O catuense anda cabisbaixo. As esperanças e expectativas de um cotidiano mais próspero estão sendo sucumbidas pela atuação negligente dos governos que por aqui se instalaram. Os nossos velhos problemas permanecem, ampliam-se e se agrupam com outros mais devastadores germinados pela falta de percepção das últimas gestões às reais prioridades da coletividade. Fizeram remendos em questões que precisavam de tratamentos de choques intensivos. Transferem cinicamente as responsabilidades do seu fracasso ao próprio povo, ou então, descaradamente direciona culpas a forças sobrenaturais, induzindo-nos a acreditar que convivemos sob uma maldição. Monumentos, letreiros e pisca-piscas da salvação são os meios inescrupulosos utilizados para ludibriar a massa faminta, em função da falta de coragem e aptidão para implantar um modelo de gestão diferente que priorize mudanças estruturais possibilitando a inserção e ascensão social de grupos tradicionalmente marginalizados. Não existe um combate aos privilégios e favorecimentos dos sanguessugas do suor do povo, existe apenas o interesse de se perpetuar no poder e inflar o ego pessoal.
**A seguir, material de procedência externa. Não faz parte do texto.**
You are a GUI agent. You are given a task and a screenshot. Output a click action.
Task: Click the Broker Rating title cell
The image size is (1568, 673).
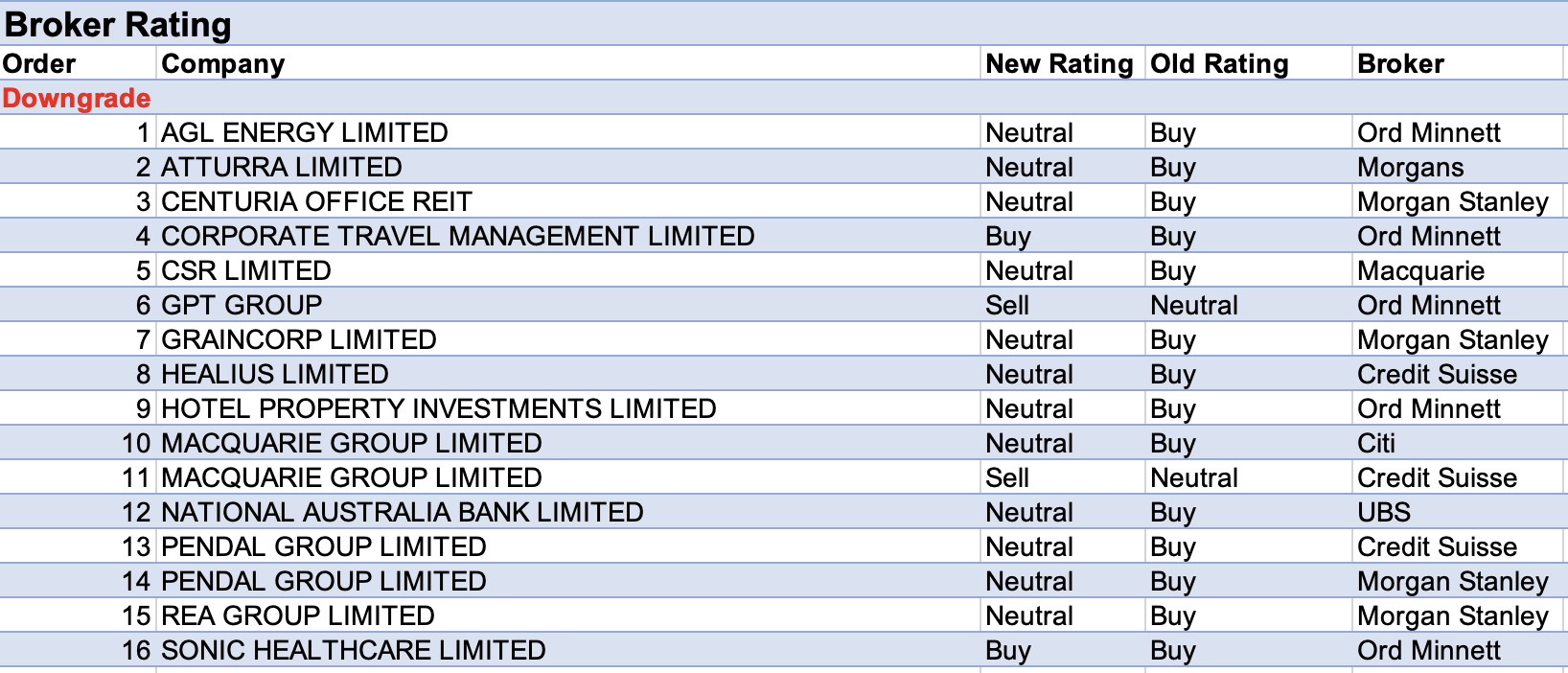click(x=118, y=24)
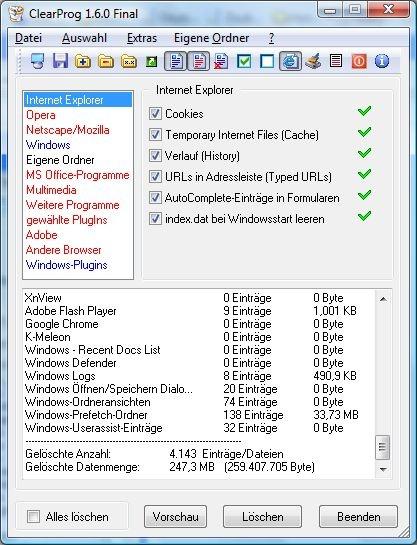
Task: Click the Löschen button
Action: [x=262, y=516]
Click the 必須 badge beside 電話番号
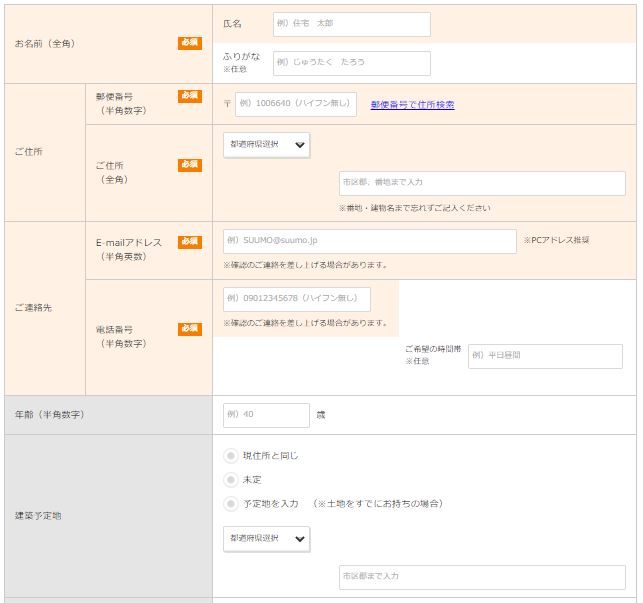The width and height of the screenshot is (643, 603). tap(190, 328)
Tiraram-nos o principal vetor de desenvolvimento social: a liberdade. Liberdade deve ser compreendida como as possibilidades de escolhas, de oportunidades, dos indivíduos decidirem o que produzirão com sua inventividade criadora. Estão nos privando do acesso eficiente ao mercado de trabalho, a moradia, a cultura, a segurança, a saúde, a educação, a participação política, entre outros aspectos essenciais ao convívio social. Estão nos privando do direito de sermos cidadãos catuenses. Certa vez me parei contando de umas dezenas de amigos de infância quantos ainda permaneciam em Catu. Percebi que muitos deles foram buscar a liberdade – locais onde tenham oportunidades de fazer suas escolhas e exercer sua cidadania, como já pregava o economista indiano Amartya Sen (Prêmio Nobel de Economia, em 1998, em função das suas ideias formuladas de desenvolvimento enquanto liberdade).

Em anos eleitorais as expectativas são recicladas. O fim de uma gestão desastrada pode ser o começo de uma ainda pior se mudanças estruturais não forem implantadas. É difícil acreditar que estas mudanças surgirão de dentro do próprio desastre, isto é, da continuidade do grupo político. Como exemplo, o brasileiro sofreu do problema de estima em boa parte do governo de Fernando Henrique Cardoso, durante a segunda metade da década de 90 e primeiros anos do novo século, em função das prioridades do seu grupo de governo. Com a ascensão de um novo grupo, esquerda liderado pelo presidente Lula, com prioridades distintas do grupo anterior, mudanças foram implantadas e como resultado gerou novos caminhos de desenvolvimento que impactou com melhorias relevantes na realidade da população.

Em Catu, tudo indica que se necessita de uma ruptura de prioridades e poucos são os que se apresentam com perfil para levantar esta ruptura. Enfim, uma conclusão que se pode chegar é que uma ruptura não será possível resgatando o passado e nem com herdeiros do presente. Há de se buscar uma outra alternativa.